ВРЕМЯ ВОДЫ. Авантюрный роман

(Журнальный вариант)

ЧАСТЬ ПЕРВАЯ 

Глава 1. ТОРЖЕСТВЕННАЯ

Я хорошо помню тот день, когда окончательно ощутил себя взрослым. Это был первый день декабря. Серый и быстрый, как кролик, незаметно прошмыгнувший из тоскливого утреннего полумрака в мрачные вечерние сумерки. В тот декабрьский день с низкого, залепленного грязной ватой неба протекало, падало и лилось мокрым снегом и сухим колючим дождем. Но тогда я обращал внимания на осадки. Я возвращался домой.
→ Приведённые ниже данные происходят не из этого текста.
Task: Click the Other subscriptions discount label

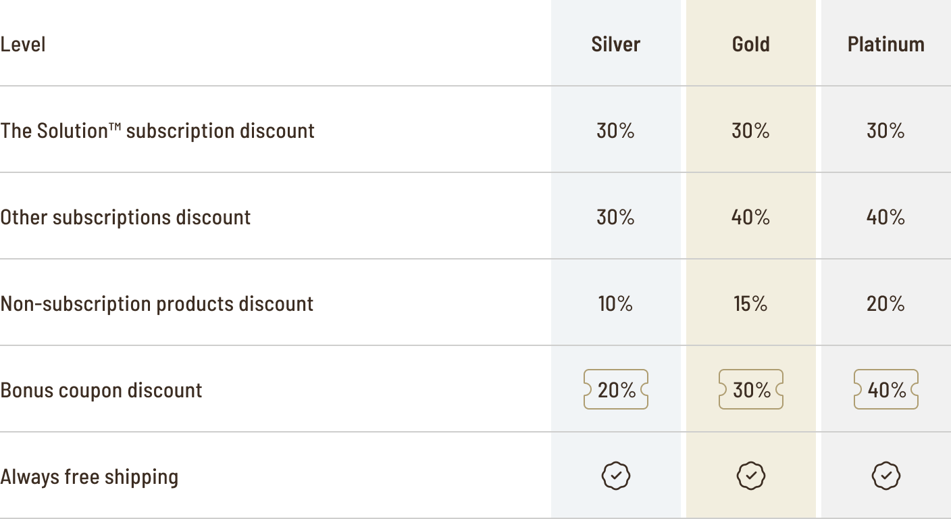Action: [126, 217]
Съехав с обледенелых ступеней дембельского поезда «Костамукши — Санкт-Петербург» в рыжую снежную кашу, равномерно покрывавшую перрон Финляндского вокзала, я оказался в своем родном городе. Спустя двадцать пять месяцев срочной воинской службы в глубоко закопанном бункере, где под моей кроватью был бетонный пол, а над ней — бетонный же потолок и семь метров земли, по поверхности которой бродили медведи и лоси. Что касается людей, то людей я там не встречал. В тех краях на десять квадратных километров лесного массива приходилось полтора обрусевших карело-финна и один дикий вепс. Сослуживцы, естественно, в счет не шли. Среди сослуживцев не было вепсов и финнов, а самым русским из них был удмурт из Ижевска с редкоземельным античным именем Виктор. В основном же — узбеки, туркмены и дагестанцы. Такой в те времена был принцип: солдат должен чувствовать себя героем-завоевателем. Следуя этому принципу, русские служили в Средней Азии, а узбеки и калмыки — в сибирских северных лесах. Этот тренд (прости, господи, за сквернословие), а также боевой дух и бытовой запах Советская армия позаимствовала у Золотой Орды, страшной скорее своей непредсказуемостью и безбашенностью, нежели вооружением и выучкой.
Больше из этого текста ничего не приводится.